Coronavirus infections have started to — very slightly — show signs of trending downward as Thanksgiving dawns, but health officials are still concerned that holiday gatherings could spur another uptick in cases.
“We would not consider that we have any sort of a reliable trend just yet,” Health Commissioner Jan Malcolm said at a media briefing Tuesday.
The Minnesota Department of Health reported 6,399 cases and a daily record-tying 72 deaths Wednesday, while hospitalizations continue to trend at a high level. Still, the state’s positivity rate trended down again Wednesday on a record testing day of more than 65,000.
St. Louis County registered 301 new infections and four additional deaths, bringing the region to 102 fatalities since the pandemic began.

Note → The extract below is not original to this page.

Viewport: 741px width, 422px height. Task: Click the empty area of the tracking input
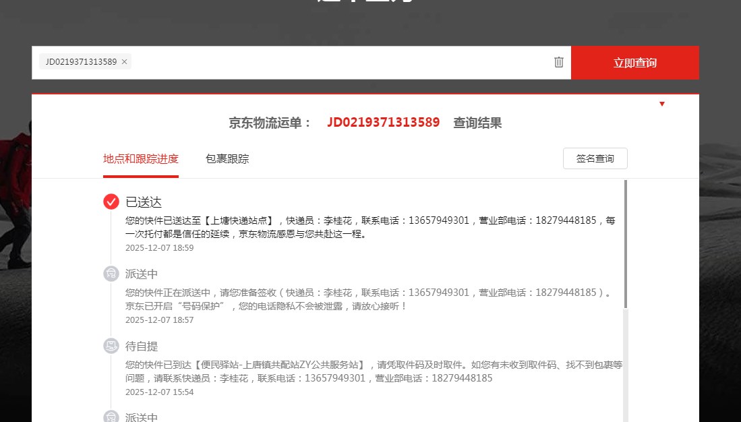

In total, the county 7,869 cases and 5,357 of them are out of isolation.
As coronavirus cases raced through the state in mid-November, Malcolm warned that the daily case rate could hit 10,000 by Thanksgiving, but daily infections have trended back to the 6,000 range this week, and health officials aren’t ready to declare Minnesota over the peak quite yet.
“While we’ve certainly been pleased to see somewhat lower case counts in recent days, we think that this might be another of those patterns that we’ve seen earlier in the epidemic,” she said Tuesday. “Possibly we are in a trough now between waves and do not necessarily think that what we’ve seen in recent days represents the downside of a peak.”
Thanksgiving presents a new challenge for the improved rates as health officials worry about COVID-19 spreading among families, especially from those who are asymptomatic and may unknowingly spread it to relatives and friends, which could lead to further hospitalizations and more grim death rates in coming weeks.
Officials have urged Minnesotans to limit gatherings to only people in their immediate household this holiday and suggested people take precautions like wearing a mask and social distancing at get-togethers involving family that traveled.
“It's very risky right now to get together with friends,” said Kris Ehresmann, the infectious disease director for MDH last week.
Health officials and care providers have pleaded with residents to take the guidelines seriously as hospitalization and ICU rates have pushed health care systems to their capacity in recent weeks.
But they recognize COVID fatigue has set in for many Minnesotans after hearing warnings about the virus since it first hit the state in March and brought with it a massive disruption to normal life. Restaurants and bars have been closed to indoor dining twice in that span, schools have shifted in and out of in-person, hybrid and distance learning models and many events have been canceled.
At the same time, long-term care facilities closed themselves to visitors at various times as outbreaks impacted the industry and its elderly residents the hardest in the pandemic. And many Minnesotans lost their jobs or worked at reduced hours at one point in the last eight months, adding economic stress to the mix.
“We’re really longing for things that we took for granted,” said Dr. Kelsey Redland-Klavido of Essentia Health-Virginia, in a recent interview. “We miss being with people. We miss going to a big event. It is affecting the mental health of everyone, even if you didn’t have mental health issues before this.”
She added: “We feel it. I feel it. My family feels it.”